DE102018215521A1 - Drive device with eccentric bearing - Google Patents

Abstract

The invention relates to a drive device (2), in particular for a hydraulic pump (1) of a brake system of a motor vehicle, with a rotor shaft (6) rotatably mounted in a motor housing (5), with a rotor shaft (6) outside the motor housing (5). arranged eccentric bearing (10) which has an inner ring (11) connected in a rotationally fixed manner to the rotor shaft (6) and an outer ring which is at least essentially only orbital and which is designed to actuate at least one pump piston (3). It is provided that a housing wall (8) of the motor housing (5) assigned to the eccentric bearing (10) has at least one axial stop element (18) for the outer ring (12), which limits axial play of the outer ring (12).

Description

The invention relates to a drive device, in particular for a hydraulic pump of a brake system, with a rotor shaft rotatably mounted in a motor housing, with an eccentric bearing arranged on the rotor shaft outside the housing, which has an inner ring rotatably connected to the shaft and an at least essentially only orbiting and for Actuating at least one pump piston formed outer ring.

The invention further relates to a hydraulic pump with one or more displaceable pump pistons and with the above-mentioned drive device for actuating the one or more pump pistons.

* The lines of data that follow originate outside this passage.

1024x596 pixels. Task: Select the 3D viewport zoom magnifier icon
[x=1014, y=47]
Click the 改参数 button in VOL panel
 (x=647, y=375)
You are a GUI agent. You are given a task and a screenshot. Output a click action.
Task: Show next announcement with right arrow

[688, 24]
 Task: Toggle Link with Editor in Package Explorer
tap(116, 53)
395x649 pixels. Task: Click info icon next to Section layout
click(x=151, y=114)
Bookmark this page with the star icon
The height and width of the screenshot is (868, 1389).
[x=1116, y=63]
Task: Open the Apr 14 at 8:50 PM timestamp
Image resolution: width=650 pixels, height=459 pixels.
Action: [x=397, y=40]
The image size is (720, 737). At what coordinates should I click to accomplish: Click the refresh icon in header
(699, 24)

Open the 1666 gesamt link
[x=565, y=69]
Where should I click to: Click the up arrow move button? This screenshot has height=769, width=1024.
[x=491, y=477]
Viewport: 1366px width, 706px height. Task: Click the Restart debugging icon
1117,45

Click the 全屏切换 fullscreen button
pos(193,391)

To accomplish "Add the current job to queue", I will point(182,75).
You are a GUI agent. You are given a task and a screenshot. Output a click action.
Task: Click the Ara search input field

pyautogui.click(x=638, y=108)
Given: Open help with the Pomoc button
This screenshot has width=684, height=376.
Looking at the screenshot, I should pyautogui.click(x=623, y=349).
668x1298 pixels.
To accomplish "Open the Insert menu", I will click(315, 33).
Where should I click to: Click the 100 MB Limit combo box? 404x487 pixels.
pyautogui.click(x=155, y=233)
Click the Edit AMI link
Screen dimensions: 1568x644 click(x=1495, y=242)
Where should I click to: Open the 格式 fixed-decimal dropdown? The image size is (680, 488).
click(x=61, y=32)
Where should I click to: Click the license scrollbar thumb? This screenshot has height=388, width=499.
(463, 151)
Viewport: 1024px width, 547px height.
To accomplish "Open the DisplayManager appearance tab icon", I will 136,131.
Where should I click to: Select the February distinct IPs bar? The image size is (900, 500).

In addition, the invention relates to a brake system with such a hydraulic pump and a motor vehicle with such a brake system.

State of the art

Drive devices of the type mentioned are known from the prior art. For operating hydraulic systems, it is known to generate hydraulic pressure using one or more drivable hydraulic pumps. Piston pumps have proven to be efficient. To drive this, it is known to use a rotating or orbiting eccentric to drive one or more piston pumps. The pump pistons of the piston pumps are aligned radially to the axis of rotation of the eccentric and pressed against the outside of the eccentric by spring preload, so that when the shaft carrying the eccentric rotates, the pump pistons are driven radially. In order to prevent the outer part of the eccentric bearing from also performing a rotational movement in addition to the orbiting movement, it is known to design the eccentric bearing with an inner ring and an outer ring which can be displaced relative to it, with rolling elements, in particular needle bodies, being arranged between the inner ring and the outer ring. The inner ring is non-rotatably connected to the rotor shaft and the rotational movement of the inner ring is not transmitted to the outer ring by the rolling elements. This prevents relative movements and wear between the pump pistons and the eccentric. The pressure of the pump pistons on the eccentric is often sufficient to prevent the outer ring from rotating.

However, because the forces exerted by the pump pistons sometimes do not act exactly radially or perpendicularly on the outer ring surface due to tolerances, transverse forces arise which can lead to an axial displacement of the outer ring. Depending on the direction of displacement, the outer ring can then come into contact with the inner ring of an adjacent roller bearing, which carries the rotor shaft in the housing, or with the inner ring of the eccentric bearing itself. Due to the possibly large difference in speed between the outer ring and inner ring or rolling element bearing, undesired friction and wear between these components occur when they come into contact, which results in heat input and efficiency losses.

Disclosure of the invention

The drive device according to the invention with the features of claim 1 has the advantage that contact of the outer ring of the eccentric bearing with adjacent components, which can have a high speed, such as in particular the inner ring of the eccentric bearing or an adjacent rolling element bearing, is reliably prevented. This is achieved according to the invention in that a housing wall of the motor housing assigned to the eccentric bearing has at least one axial stop element for the outer ring of the eccentric bearing, which limits an axial play of the outer ring. The outer ring is thus supported on the axial stop element of the motor housing and is prevented from further displacement. Because the rolling element bearing is usually also held axially in the motor housing, a safe axial distance between the rolling element bearing and the outer ring of the eccentric bearing can thereby be ensured. In addition, the maximum displacement of the outer bearing is limited relative to the inner ring of the eccentric bearing and thus also prevents contact between the outer ring and the inner ring of the eccentric bearing. The integration of the axial stop element within the housing provides a compact and easy to assemble and manufacture solution.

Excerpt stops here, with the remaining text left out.